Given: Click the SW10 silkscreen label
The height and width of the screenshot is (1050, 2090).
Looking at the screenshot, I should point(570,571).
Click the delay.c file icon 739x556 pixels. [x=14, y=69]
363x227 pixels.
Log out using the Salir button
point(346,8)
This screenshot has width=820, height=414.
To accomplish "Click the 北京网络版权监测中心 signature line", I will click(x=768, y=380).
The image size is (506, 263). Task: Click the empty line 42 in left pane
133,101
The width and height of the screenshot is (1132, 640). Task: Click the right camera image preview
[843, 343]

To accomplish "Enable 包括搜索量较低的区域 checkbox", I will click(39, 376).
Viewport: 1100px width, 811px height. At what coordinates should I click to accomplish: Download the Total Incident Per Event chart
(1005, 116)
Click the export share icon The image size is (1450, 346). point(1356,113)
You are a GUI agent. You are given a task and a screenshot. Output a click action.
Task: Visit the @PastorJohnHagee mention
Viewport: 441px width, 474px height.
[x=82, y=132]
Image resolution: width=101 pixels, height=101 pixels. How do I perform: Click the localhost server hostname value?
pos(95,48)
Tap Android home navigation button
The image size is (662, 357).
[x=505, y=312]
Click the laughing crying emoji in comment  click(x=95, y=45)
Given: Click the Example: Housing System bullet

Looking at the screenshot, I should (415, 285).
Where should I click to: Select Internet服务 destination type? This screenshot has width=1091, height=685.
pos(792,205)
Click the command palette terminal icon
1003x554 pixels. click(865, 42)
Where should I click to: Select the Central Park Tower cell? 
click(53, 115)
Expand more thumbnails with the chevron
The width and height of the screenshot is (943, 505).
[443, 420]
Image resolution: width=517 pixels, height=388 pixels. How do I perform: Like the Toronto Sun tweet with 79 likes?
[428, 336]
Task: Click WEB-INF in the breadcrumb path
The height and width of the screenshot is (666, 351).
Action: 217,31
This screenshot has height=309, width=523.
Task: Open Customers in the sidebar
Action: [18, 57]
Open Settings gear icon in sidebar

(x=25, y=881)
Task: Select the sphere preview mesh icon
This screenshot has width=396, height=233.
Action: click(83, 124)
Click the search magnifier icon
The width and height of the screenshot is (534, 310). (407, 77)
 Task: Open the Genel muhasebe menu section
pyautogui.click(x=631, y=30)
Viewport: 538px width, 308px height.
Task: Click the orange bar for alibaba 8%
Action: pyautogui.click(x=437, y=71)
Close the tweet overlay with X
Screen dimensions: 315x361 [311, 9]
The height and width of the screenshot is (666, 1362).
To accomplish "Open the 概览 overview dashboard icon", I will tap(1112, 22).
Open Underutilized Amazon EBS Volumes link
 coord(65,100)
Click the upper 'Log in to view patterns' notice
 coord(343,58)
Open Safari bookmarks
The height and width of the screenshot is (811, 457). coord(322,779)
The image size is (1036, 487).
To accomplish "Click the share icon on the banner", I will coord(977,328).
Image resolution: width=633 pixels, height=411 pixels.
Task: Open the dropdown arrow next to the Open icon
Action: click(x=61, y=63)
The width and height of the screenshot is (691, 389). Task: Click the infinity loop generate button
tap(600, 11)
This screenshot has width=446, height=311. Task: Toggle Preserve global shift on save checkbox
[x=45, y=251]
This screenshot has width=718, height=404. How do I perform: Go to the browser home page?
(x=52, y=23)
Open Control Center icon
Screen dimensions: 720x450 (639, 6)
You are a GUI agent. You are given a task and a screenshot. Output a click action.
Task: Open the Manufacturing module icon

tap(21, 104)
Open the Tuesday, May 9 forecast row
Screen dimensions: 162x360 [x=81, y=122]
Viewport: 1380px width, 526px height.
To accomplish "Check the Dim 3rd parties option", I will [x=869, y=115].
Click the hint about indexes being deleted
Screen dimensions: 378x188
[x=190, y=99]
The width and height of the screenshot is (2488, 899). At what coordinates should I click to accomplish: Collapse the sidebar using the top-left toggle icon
────────
Exercise details.
Return the lines of the records above exactly as they appear, starting at the line containing "Open Underutilized Amazon EBS Volumes link" and ending at the line containing "The height and width of the screenshot is (811, 457).", both included.

Exercise output.
Open Underutilized Amazon EBS Volumes link
 coord(65,100)
Click the upper 'Log in to view patterns' notice
 coord(343,58)
Open Safari bookmarks
The height and width of the screenshot is (811, 457). coord(322,779)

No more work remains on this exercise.